■ Input records ■
%%

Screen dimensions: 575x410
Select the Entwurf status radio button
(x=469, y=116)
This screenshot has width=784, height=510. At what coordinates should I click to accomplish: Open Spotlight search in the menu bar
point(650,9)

%%

■ Exercise description ■
Turn all the rows above into a numbered list, leaving out any blank lines.

■ Answer to this problem ■
1. Screen dimensions: 575x410
2. Select the Entwurf status radio button
3. (x=469, y=116)
4. This screenshot has width=784, height=510. At what coordinates should I click to accomplish: Open Spotlight search in the menu bar
5. point(650,9)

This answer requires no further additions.